Later, at "Interplanetary Military Headquarters on Pluto", General Larki
appears in robot form with a mission to steal vital defense plans for Zru's use.
But Cryll is on the scene, since Space Ranger earlier warned that Larki
might be the next target. Becoming the blue double-trunked creature, Cryll
traps the robot general in a pit, but Robot-Ranger shows up to disable Cryll and
rescue the general. Cryll and Myra are baffled how to make contact with the
Ranger and overcome the control kept on him by Zru's control helmet. But
some time later, as Zru starts to direct his robot slaves on another mission,
Space Ranger acts without orders and seizes the control helmet from Zru's head,
freeing the other robotized beings to revolt and overcome Zru and his gang?

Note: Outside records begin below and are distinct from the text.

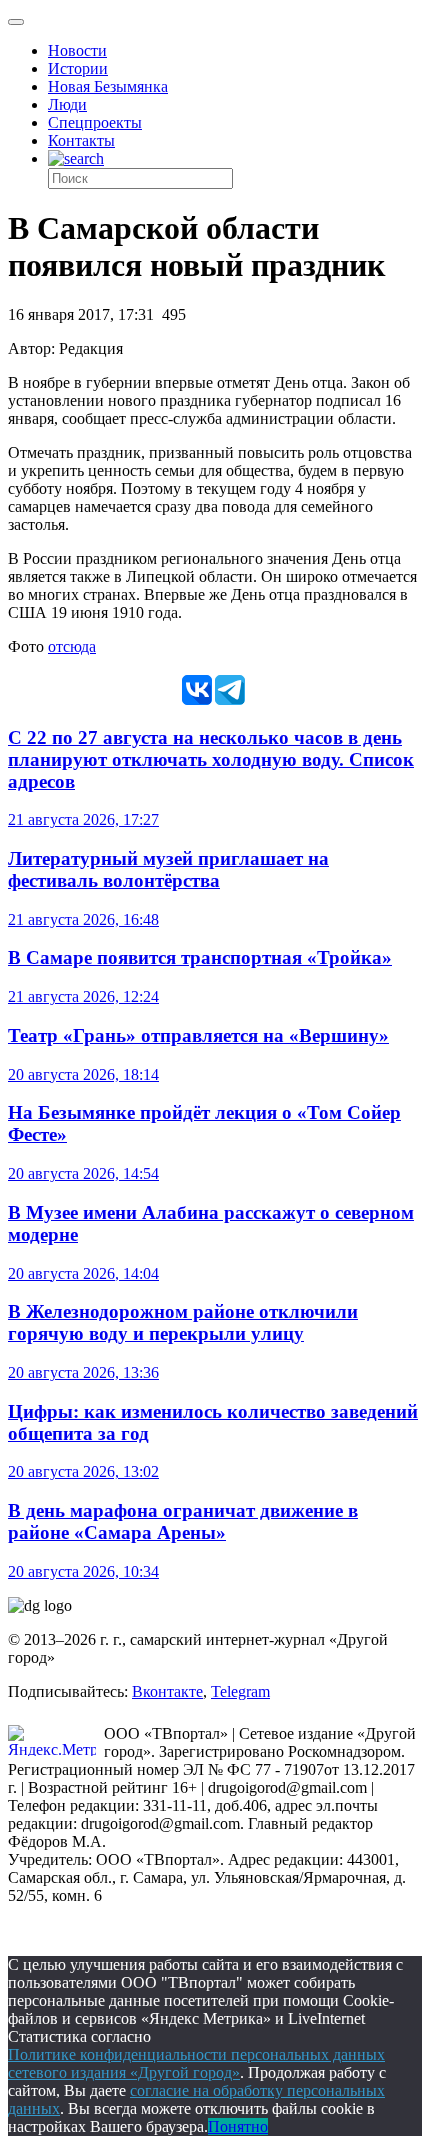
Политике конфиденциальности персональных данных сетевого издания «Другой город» (196, 2063)
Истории (78, 68)
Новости (77, 50)
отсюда (72, 646)
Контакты (81, 140)
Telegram (240, 1691)
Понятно (238, 2126)
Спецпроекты (95, 122)
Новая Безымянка (108, 86)
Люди (67, 104)
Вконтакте (167, 1691)
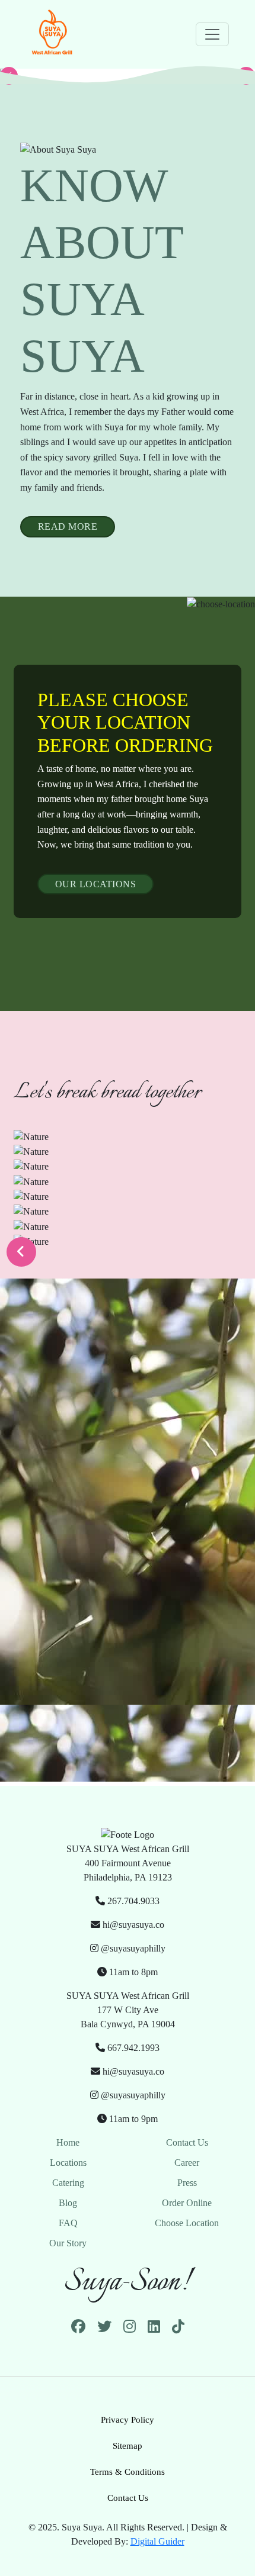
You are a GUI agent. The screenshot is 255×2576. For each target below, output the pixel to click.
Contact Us (187, 2142)
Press (187, 2183)
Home (67, 2142)
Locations (68, 2163)
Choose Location (187, 2223)
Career (186, 2163)
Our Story (68, 2243)
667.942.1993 (132, 2048)
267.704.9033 (132, 1901)
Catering (68, 2183)
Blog (68, 2203)
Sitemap (127, 2446)
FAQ (68, 2223)
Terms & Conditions (127, 2472)
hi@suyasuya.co (132, 1925)
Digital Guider (157, 2541)
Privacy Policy (127, 2419)
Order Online (187, 2203)
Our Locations (95, 884)
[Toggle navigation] (212, 34)
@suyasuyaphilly (131, 1948)
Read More (68, 526)
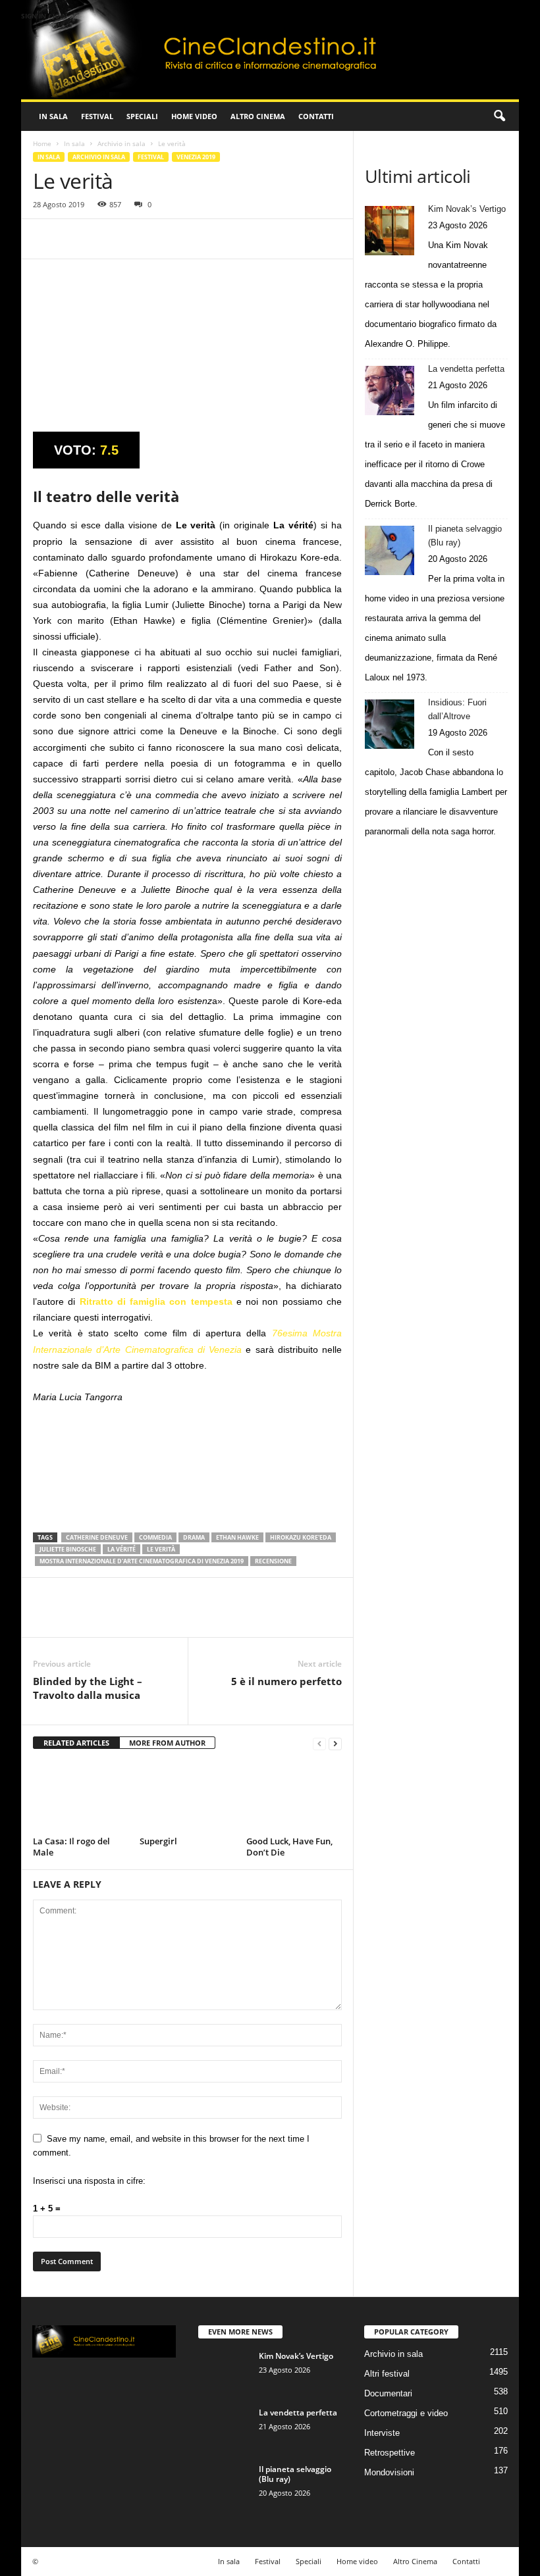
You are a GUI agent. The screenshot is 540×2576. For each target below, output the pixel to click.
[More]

How did the Ranger escape control? It seems that Cryll took the form of a
Mercurian telepathic monkey and beamed the Ranger instructions on how to
escape Zru's control by removing his helmet. Now Zru is defeated, but the
Ranger and the others may be doomed to exist as living robots forever, since even
Zru had no knowledge of how to reverse the robotization effect. Fortunately,
at this point the police of Zru's own home solar system show up. They have
tracked him to Earth's system because of the presence here of pluradium, the
only known substitute for the vital element Kronium, and now they can restore
the Ranger and the others to normal while hauling Zru off to serve his own
sentence as a "living robot".
Space Ranger and Adam Strange each had only two more MYSTERY IN SPACE
appearances to go at this point. Adam appeared without the Ranger in #100 and
#102, while the Ranger appeared without Adam in #101 and made his last bow in
#103, sharing the issue with the debut of Ultra the Multi-Alien (Lee Elias' new
art assignment in place of Adam Strange).